PROBLEM TO SOLVE:
In the entries below, every line that contains "agent" must be located and copied.

(Beginning of DATA TO USE)

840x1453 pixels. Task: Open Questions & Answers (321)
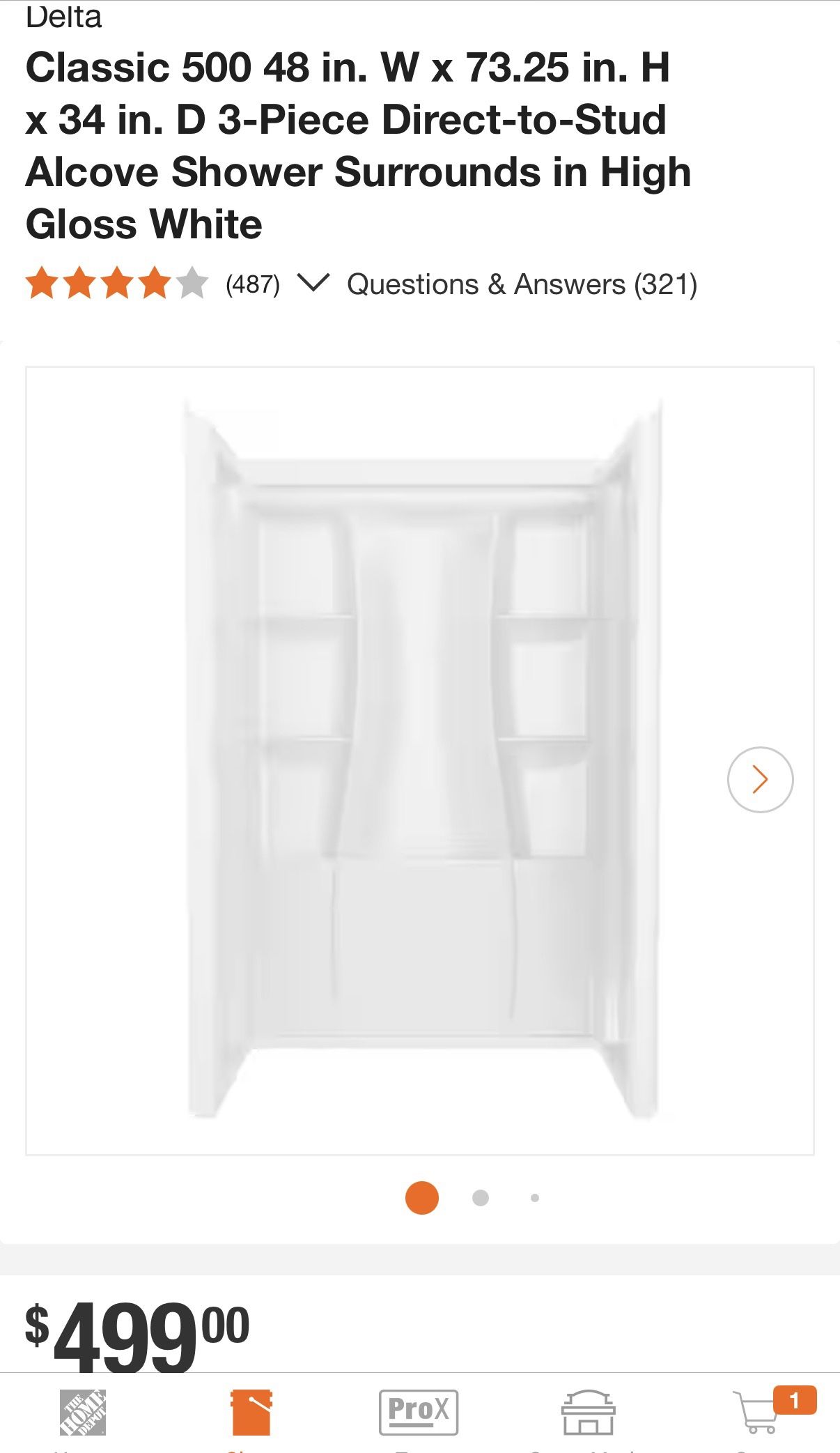(x=522, y=284)
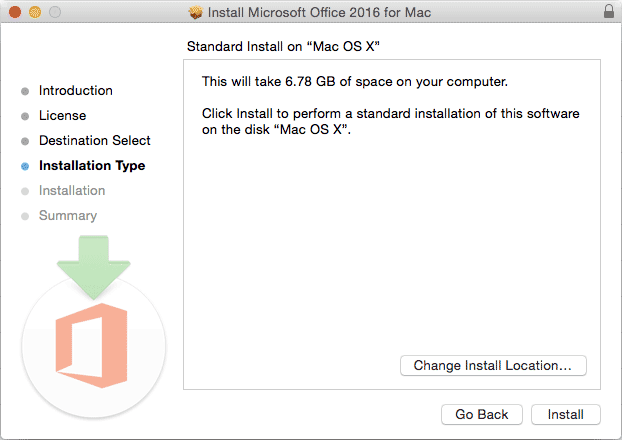
Task: Click the lock icon in title bar
Action: 609,13
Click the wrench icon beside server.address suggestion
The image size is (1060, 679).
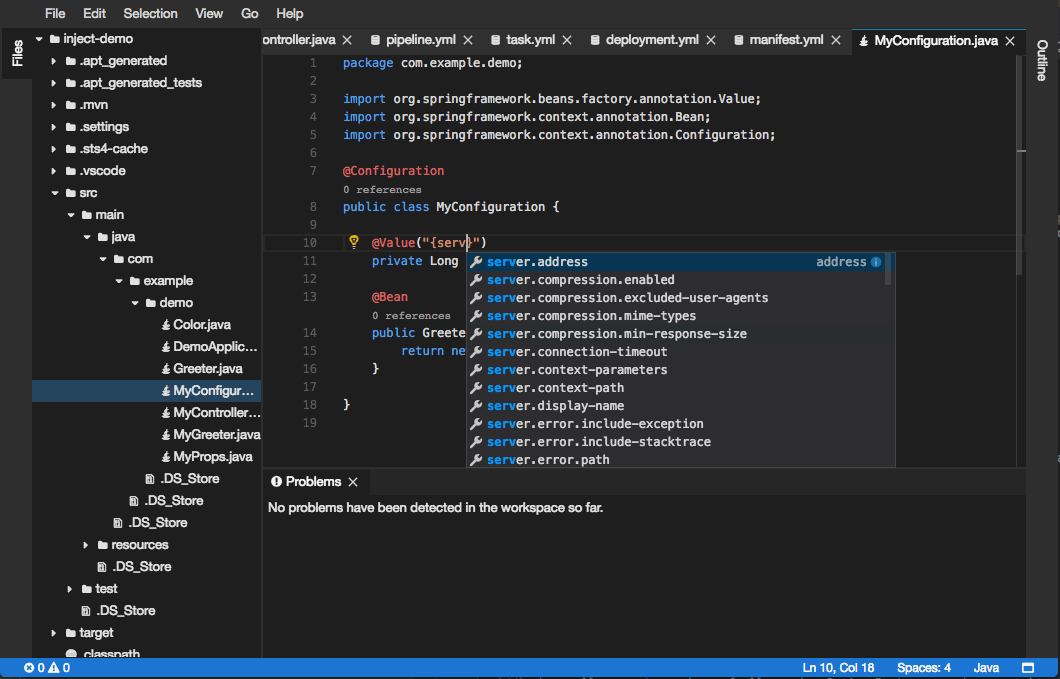click(x=476, y=261)
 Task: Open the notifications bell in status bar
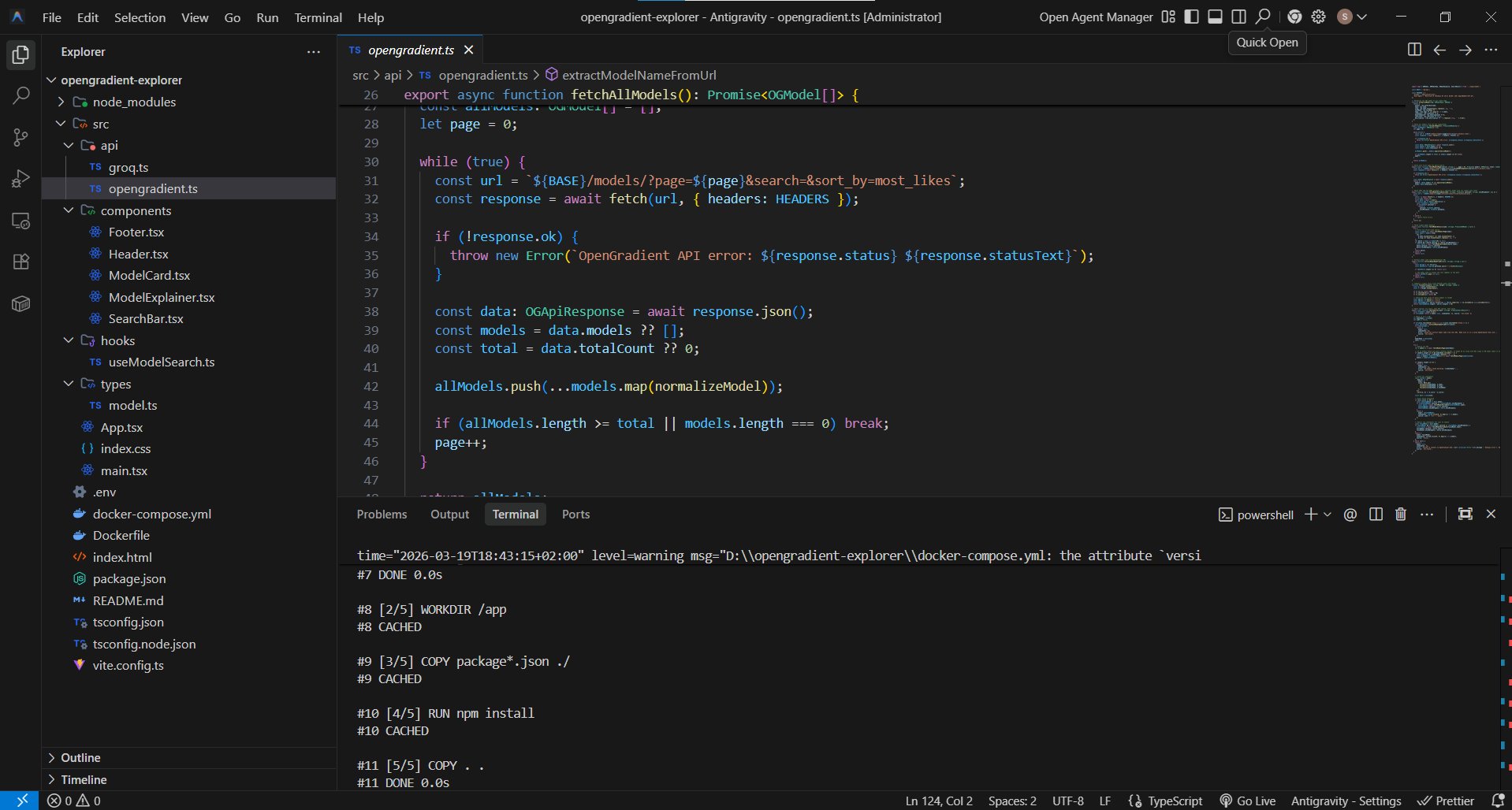coord(1498,801)
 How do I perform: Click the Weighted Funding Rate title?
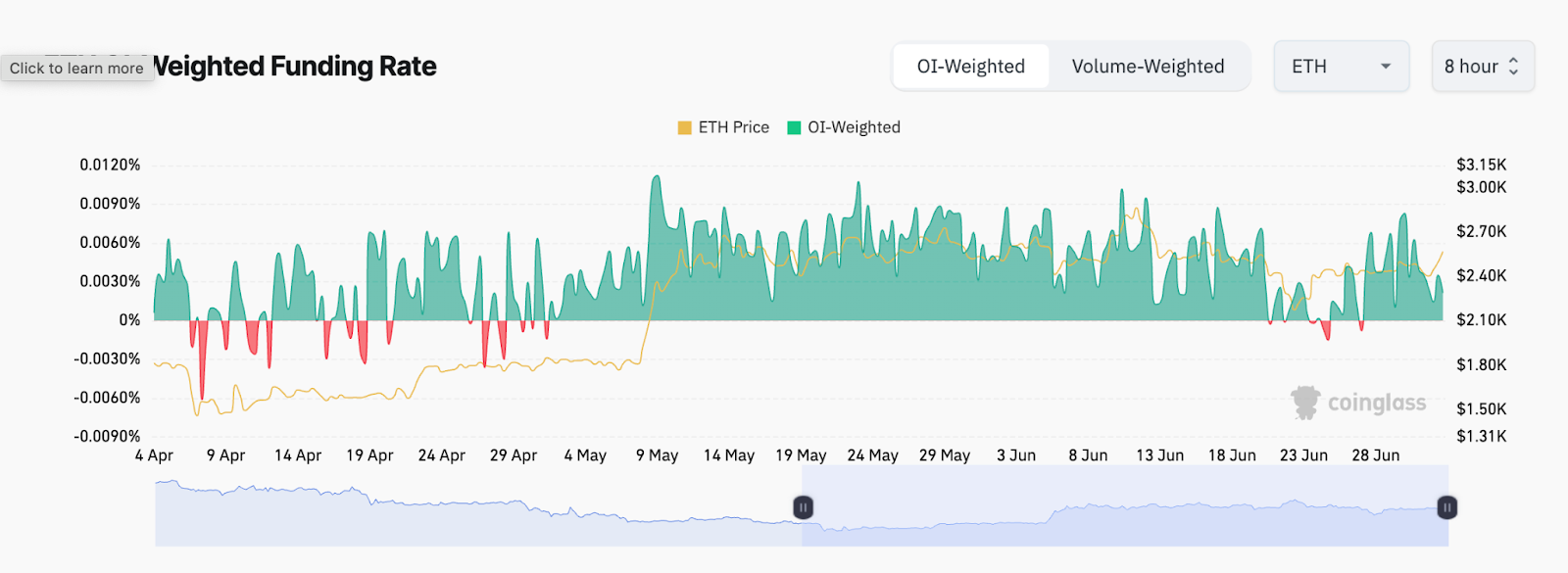[295, 67]
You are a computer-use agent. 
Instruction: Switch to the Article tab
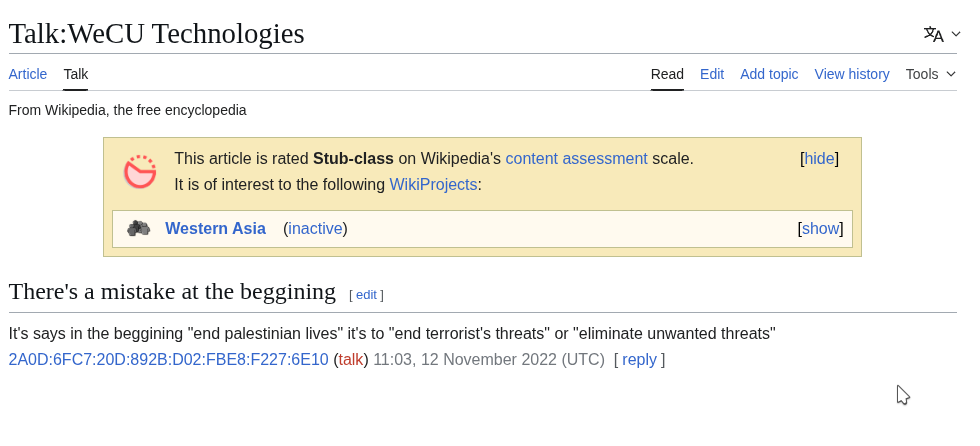28,74
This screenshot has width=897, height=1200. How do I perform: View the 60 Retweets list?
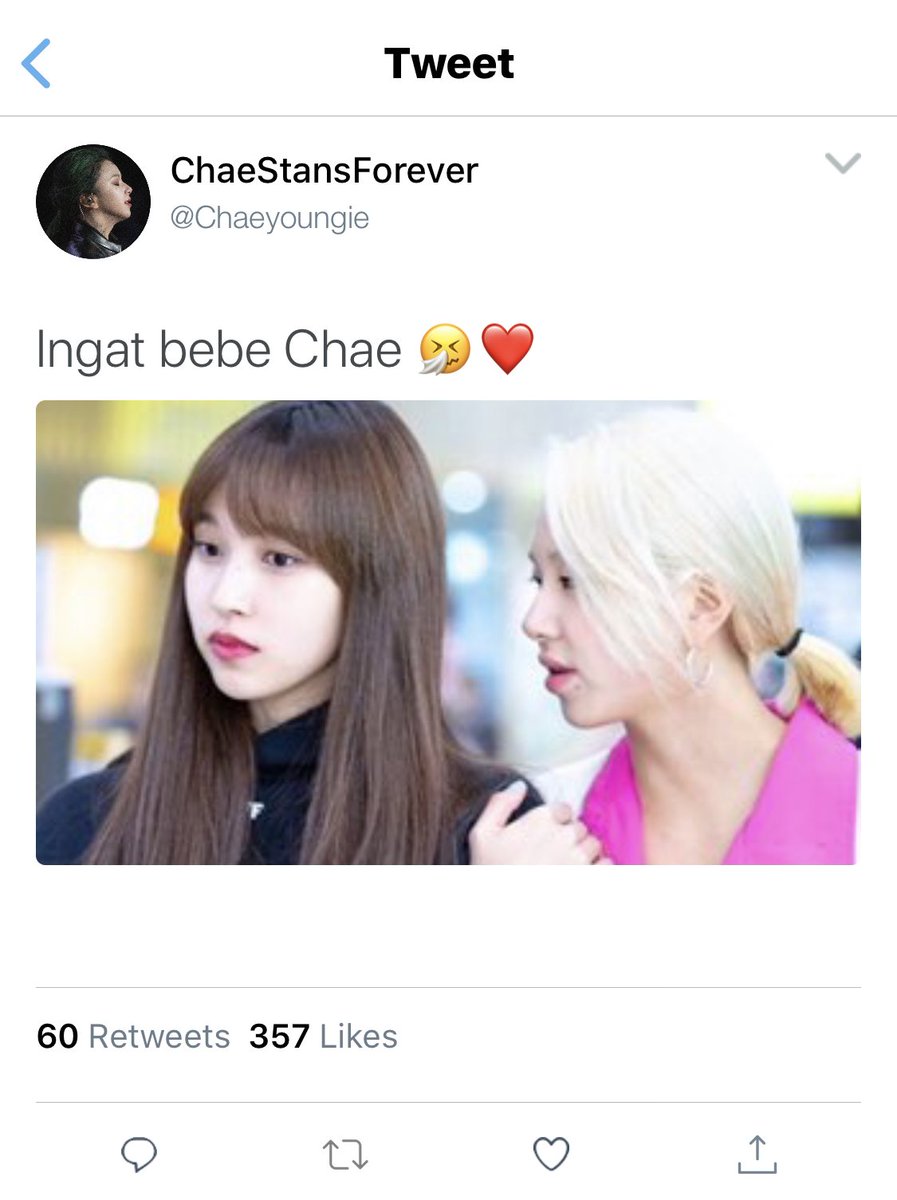click(133, 1036)
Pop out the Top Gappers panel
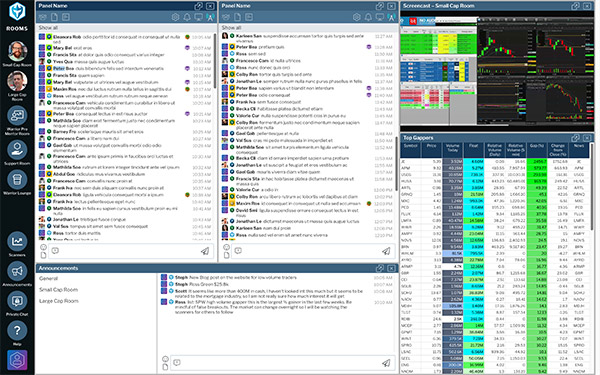The height and width of the screenshot is (375, 600). (575, 138)
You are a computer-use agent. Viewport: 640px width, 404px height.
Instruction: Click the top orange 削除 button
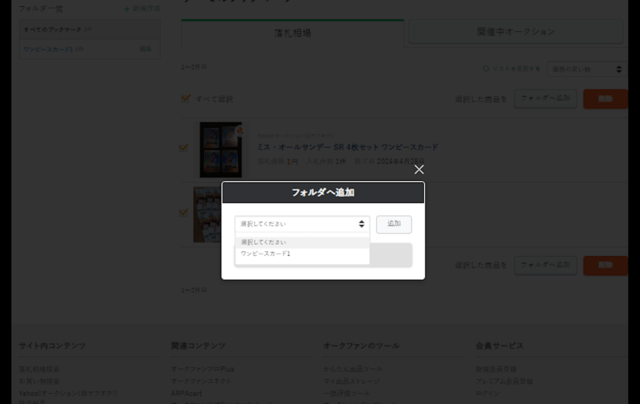click(599, 98)
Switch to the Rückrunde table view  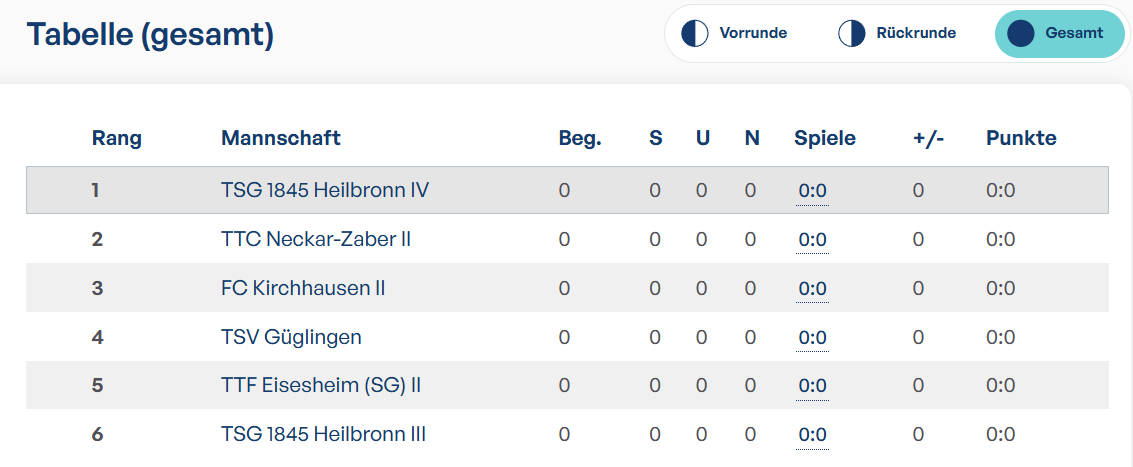[897, 33]
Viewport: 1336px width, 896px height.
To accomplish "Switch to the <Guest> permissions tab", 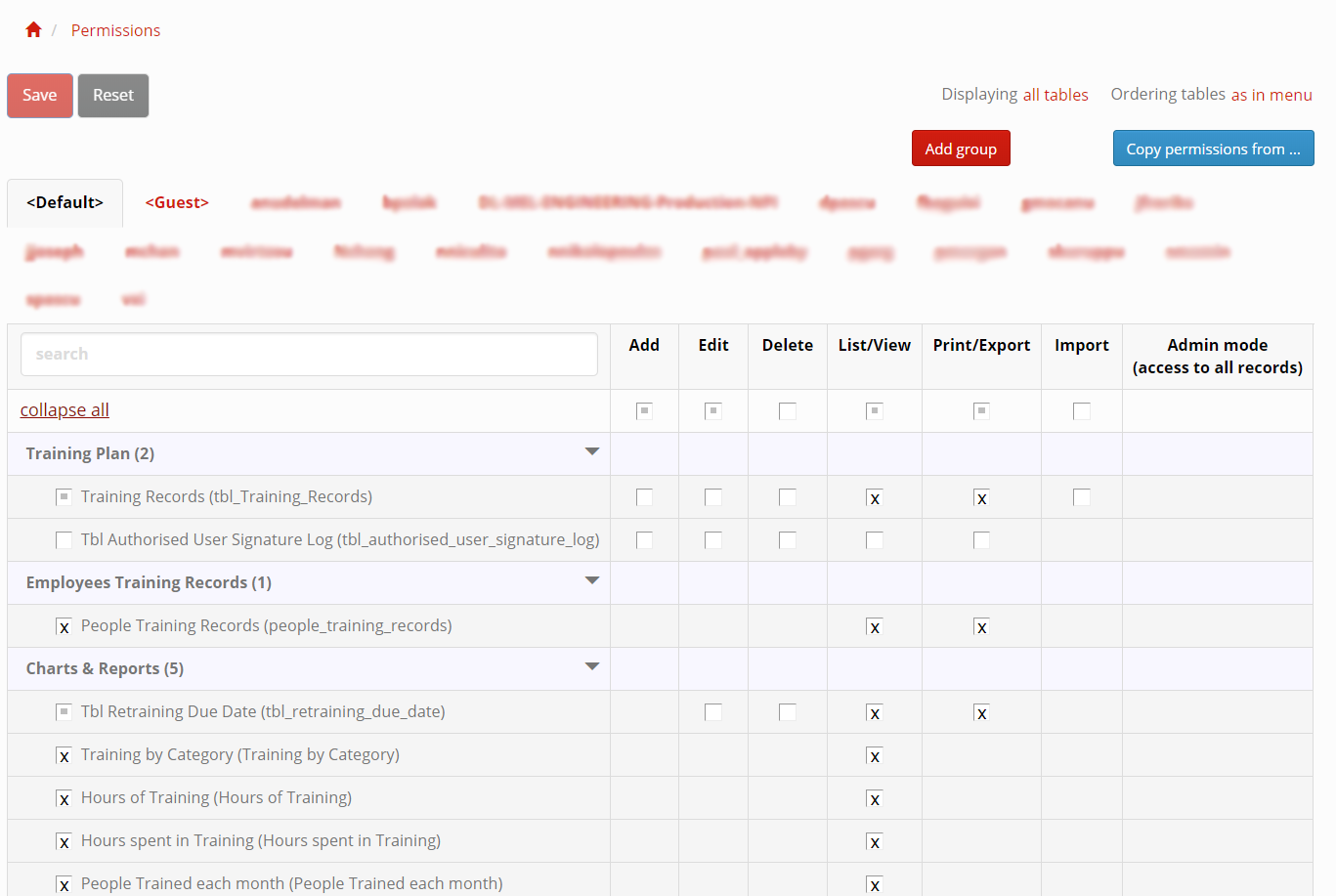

(End of DATA TO USE)

ANSWER TO THE EXERCISE:
You are a computer-use agent. 
You are a computer-use agent. Viewport: 640px width, 404px height.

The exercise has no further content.